_Task prompt_
Write out each line exactly, starting with the one containing "Propietarios (79, 1168)" and stopping after the last line of the listing below.

_Data for this exercise_
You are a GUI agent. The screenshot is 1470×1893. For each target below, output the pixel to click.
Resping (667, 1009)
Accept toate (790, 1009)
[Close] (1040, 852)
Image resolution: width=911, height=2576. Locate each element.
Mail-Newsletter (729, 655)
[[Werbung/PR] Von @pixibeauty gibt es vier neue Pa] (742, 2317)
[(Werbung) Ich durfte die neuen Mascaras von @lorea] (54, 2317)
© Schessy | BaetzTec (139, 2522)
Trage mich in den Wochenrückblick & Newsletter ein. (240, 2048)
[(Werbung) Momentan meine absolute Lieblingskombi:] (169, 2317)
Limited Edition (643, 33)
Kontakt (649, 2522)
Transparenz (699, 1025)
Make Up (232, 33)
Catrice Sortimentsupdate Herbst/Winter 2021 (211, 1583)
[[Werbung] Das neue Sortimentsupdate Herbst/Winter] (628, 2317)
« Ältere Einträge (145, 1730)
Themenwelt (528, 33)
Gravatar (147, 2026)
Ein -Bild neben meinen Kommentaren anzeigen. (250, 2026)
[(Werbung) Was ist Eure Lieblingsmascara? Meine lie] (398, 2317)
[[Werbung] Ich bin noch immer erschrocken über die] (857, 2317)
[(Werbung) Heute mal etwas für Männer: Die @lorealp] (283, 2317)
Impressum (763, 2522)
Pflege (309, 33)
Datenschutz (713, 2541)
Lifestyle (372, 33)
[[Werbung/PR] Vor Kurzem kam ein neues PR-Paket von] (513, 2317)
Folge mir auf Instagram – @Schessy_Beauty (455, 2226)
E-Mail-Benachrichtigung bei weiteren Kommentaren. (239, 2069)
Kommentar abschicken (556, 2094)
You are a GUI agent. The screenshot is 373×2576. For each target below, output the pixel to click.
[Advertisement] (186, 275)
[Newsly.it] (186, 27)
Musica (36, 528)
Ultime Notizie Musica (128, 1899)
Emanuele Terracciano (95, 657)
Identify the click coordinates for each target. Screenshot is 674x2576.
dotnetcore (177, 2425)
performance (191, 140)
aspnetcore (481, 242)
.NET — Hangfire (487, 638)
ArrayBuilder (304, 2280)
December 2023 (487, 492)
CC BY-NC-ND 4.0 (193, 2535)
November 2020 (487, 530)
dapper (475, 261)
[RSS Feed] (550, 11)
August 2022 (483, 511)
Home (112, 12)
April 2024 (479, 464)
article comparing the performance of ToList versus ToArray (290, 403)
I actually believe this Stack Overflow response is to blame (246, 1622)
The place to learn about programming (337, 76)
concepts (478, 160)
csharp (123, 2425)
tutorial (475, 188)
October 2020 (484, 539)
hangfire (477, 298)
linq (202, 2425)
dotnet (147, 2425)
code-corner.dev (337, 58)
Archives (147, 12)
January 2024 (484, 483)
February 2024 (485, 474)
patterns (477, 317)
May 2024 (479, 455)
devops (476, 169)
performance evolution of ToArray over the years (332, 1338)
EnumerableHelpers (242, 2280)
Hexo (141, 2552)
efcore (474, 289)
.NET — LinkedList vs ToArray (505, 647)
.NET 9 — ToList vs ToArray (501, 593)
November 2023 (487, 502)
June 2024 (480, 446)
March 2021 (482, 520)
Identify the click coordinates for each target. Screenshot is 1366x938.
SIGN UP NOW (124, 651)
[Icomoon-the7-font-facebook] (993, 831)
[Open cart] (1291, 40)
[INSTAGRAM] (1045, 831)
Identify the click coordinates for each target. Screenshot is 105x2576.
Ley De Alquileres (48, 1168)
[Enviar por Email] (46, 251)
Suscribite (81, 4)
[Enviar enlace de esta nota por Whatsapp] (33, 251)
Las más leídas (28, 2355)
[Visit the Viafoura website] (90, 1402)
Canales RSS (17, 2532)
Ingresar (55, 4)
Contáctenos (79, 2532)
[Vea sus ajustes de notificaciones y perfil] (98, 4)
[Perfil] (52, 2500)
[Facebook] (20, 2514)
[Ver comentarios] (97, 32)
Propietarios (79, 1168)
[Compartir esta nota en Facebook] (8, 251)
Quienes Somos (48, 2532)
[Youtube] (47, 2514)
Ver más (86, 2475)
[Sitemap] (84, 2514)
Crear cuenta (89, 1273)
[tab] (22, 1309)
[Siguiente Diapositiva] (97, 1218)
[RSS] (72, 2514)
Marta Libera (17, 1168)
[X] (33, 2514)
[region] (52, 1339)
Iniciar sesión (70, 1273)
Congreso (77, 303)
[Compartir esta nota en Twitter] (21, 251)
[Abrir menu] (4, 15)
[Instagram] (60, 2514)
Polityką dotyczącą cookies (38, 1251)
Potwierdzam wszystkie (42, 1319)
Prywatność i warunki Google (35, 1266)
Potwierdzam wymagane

_Written answer_
Propietarios (79, 1168)
[Compartir esta nota en Facebook] (8, 251)
Quienes Somos (48, 2532)
[Youtube] (47, 2514)
Ver más (86, 2475)
[Sitemap] (84, 2514)
Crear cuenta (89, 1273)
[tab] (22, 1309)
[Siguiente Diapositiva] (97, 1218)
[RSS] (72, 2514)
Marta Libera (17, 1168)
[X] (33, 2514)
[region] (52, 1339)
Iniciar sesión (70, 1273)
Congreso (77, 303)
[Compartir esta nota en Twitter] (21, 251)
[Abrir menu] (4, 15)
[Instagram] (60, 2514)
Polityką dotyczącą cookies (38, 1251)
Potwierdzam wszystkie (42, 1319)
Prywatność i warunki Google (35, 1266)
Potwierdzam wymagane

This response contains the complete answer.